→ **What you need to do**
Since only the words are wanted, reproduce every entry exactly and leave the images behind.

━━━ Source information ━━━

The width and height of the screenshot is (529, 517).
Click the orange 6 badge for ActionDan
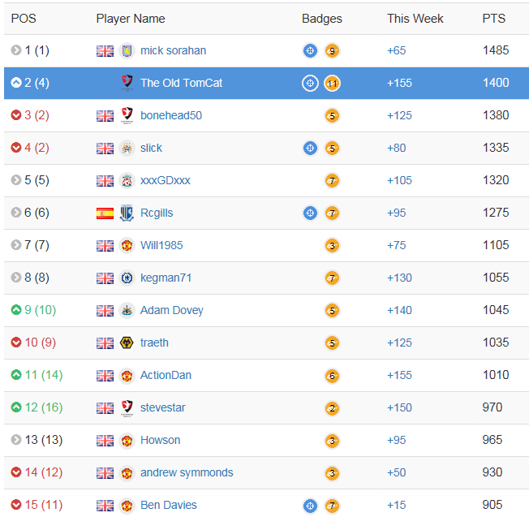(x=332, y=375)
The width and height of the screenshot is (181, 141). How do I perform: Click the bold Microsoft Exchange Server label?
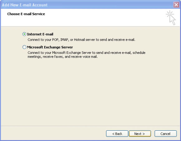click(x=50, y=47)
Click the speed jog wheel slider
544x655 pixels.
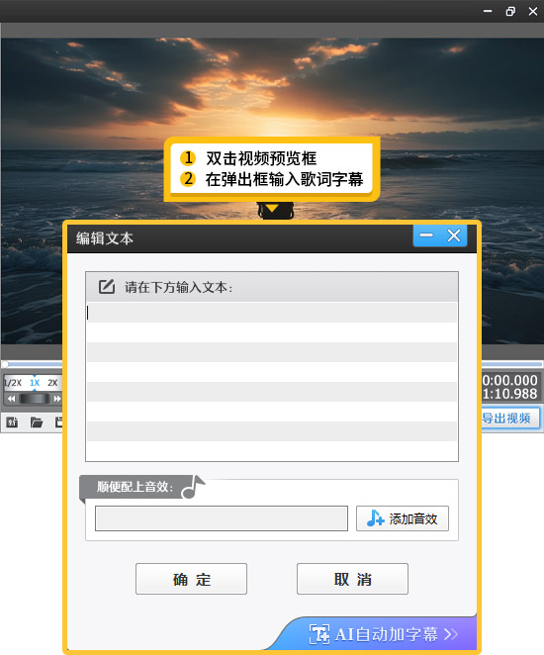click(35, 399)
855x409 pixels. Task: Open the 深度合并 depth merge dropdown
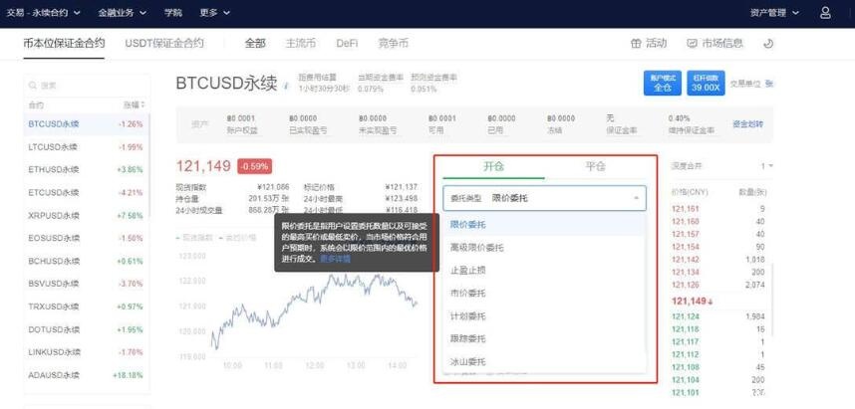point(767,165)
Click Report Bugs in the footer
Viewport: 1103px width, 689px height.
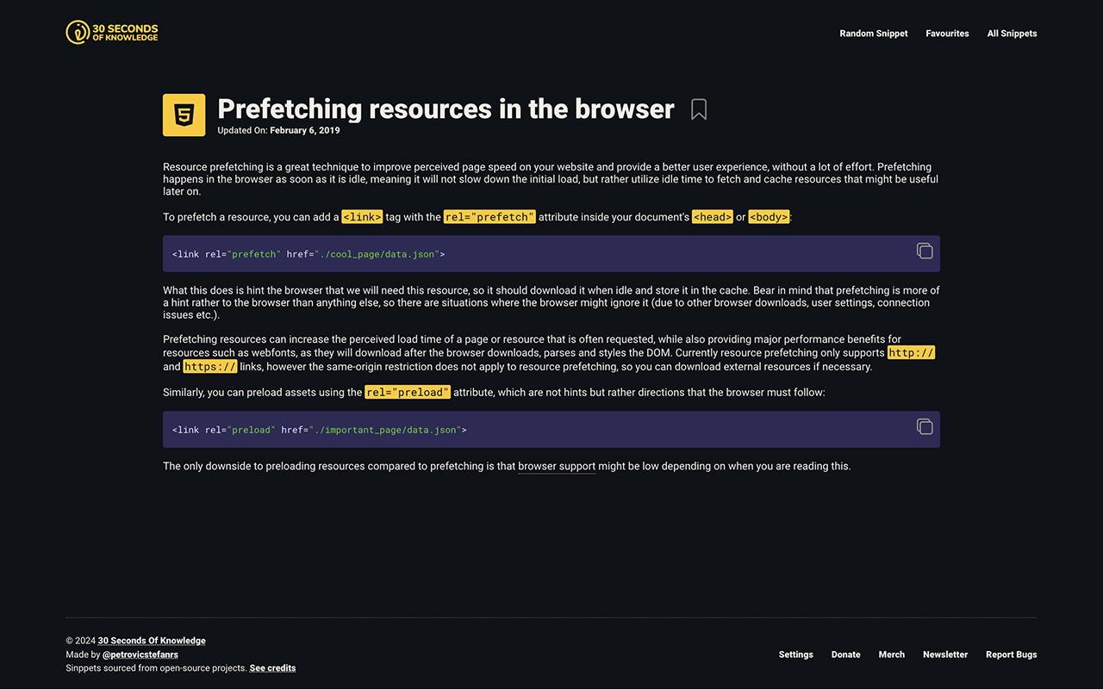tap(1011, 655)
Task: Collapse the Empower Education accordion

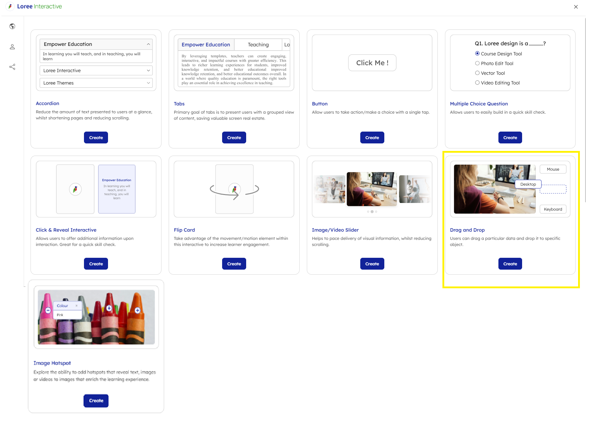Action: click(148, 44)
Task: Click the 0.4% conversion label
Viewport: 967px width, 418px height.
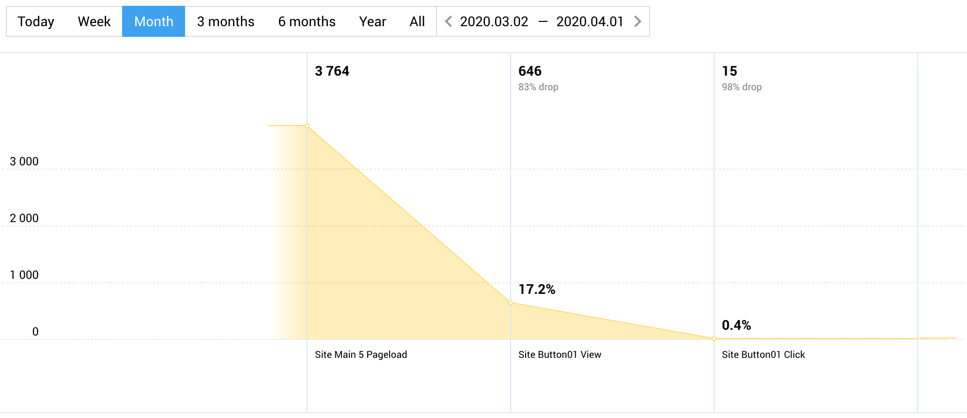Action: point(736,325)
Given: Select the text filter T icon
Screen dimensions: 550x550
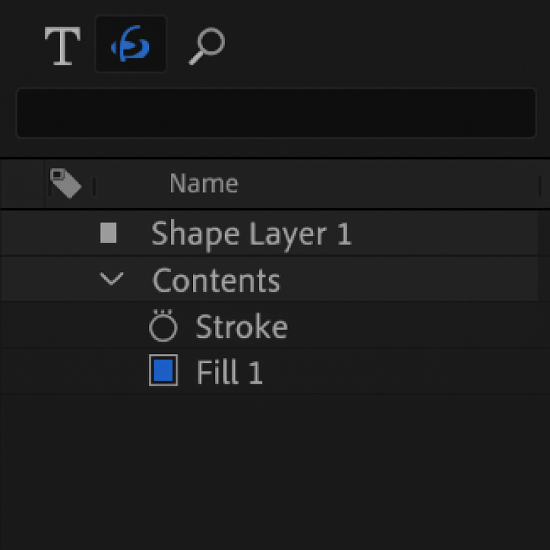Looking at the screenshot, I should click(x=62, y=47).
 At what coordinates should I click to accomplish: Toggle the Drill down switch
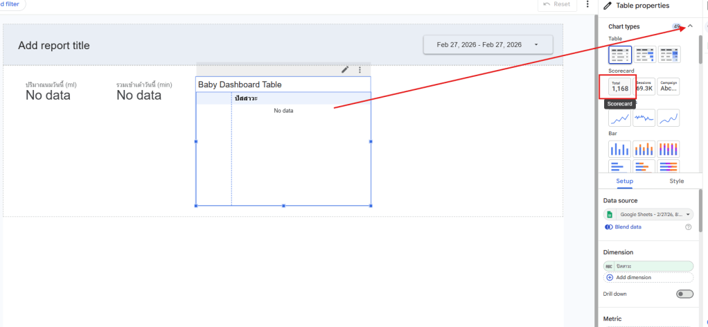pos(684,294)

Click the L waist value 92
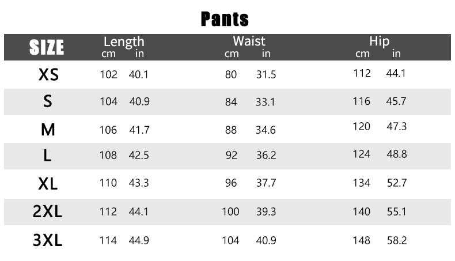click(232, 156)
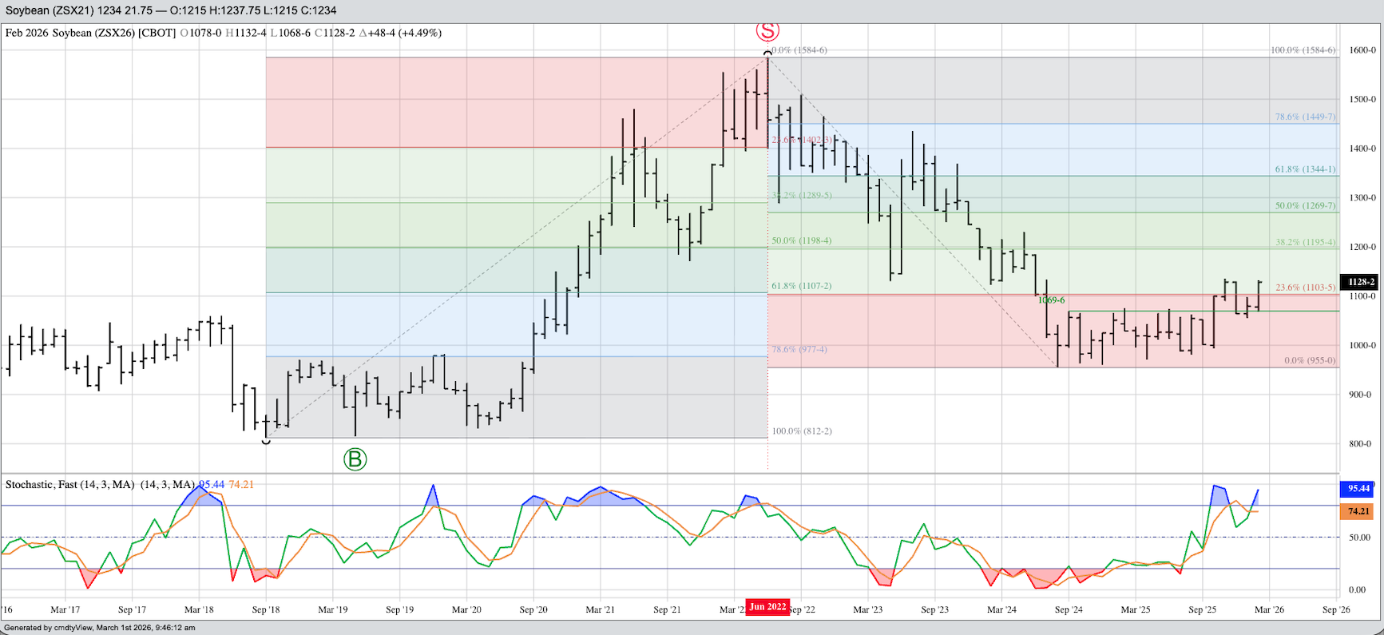
Task: Click the green B buy signal marker
Action: [x=355, y=459]
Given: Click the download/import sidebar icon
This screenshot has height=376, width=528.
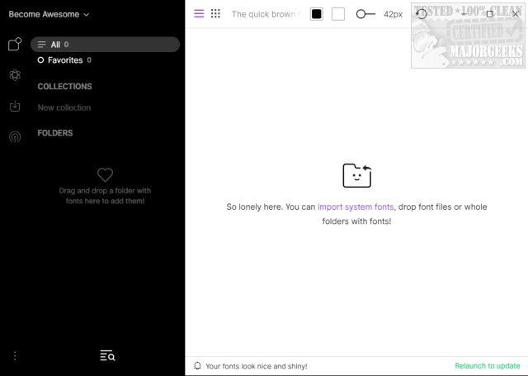Looking at the screenshot, I should tap(15, 106).
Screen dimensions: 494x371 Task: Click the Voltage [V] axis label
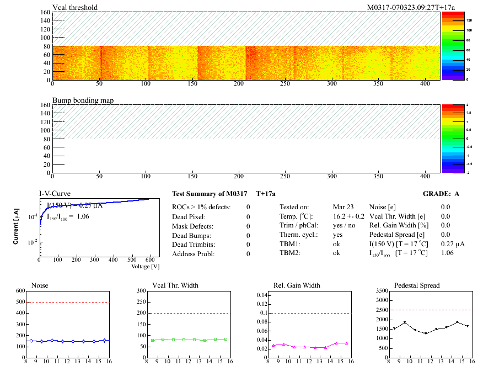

━━━

→ **Answer**
The width and height of the screenshot is (529, 517).
Click the orange 6 badge for ActionDan
(x=332, y=375)
The width and height of the screenshot is (181, 141). How do I perform: Click the bold Microsoft Exchange Server label?
click(x=50, y=47)
Click the speed jog wheel slider
544x655 pixels.
click(35, 399)
855x409 pixels. Task: Open the 深度合并 depth merge dropdown
point(767,165)
Click Report Bugs in the footer
Viewport: 1103px width, 689px height.
tap(1011, 655)
Task: Collapse the Empower Education accordion

Action: click(148, 44)
Task: Click the 0.4% conversion label
Viewport: 967px width, 418px height.
Action: point(736,325)
Given: Select the text filter T icon
Screen dimensions: 550x550
Looking at the screenshot, I should click(x=62, y=47).
 At what coordinates should I click to accomplish: Toggle the Drill down switch
pos(684,294)

Click the L waist value 92
click(232, 156)
Task: Click the green B buy signal marker
Action: [x=355, y=459]
Given: Click the download/import sidebar icon
This screenshot has height=376, width=528.
Looking at the screenshot, I should tap(15, 106).
Screen dimensions: 494x371 Task: Click the Voltage [V] axis label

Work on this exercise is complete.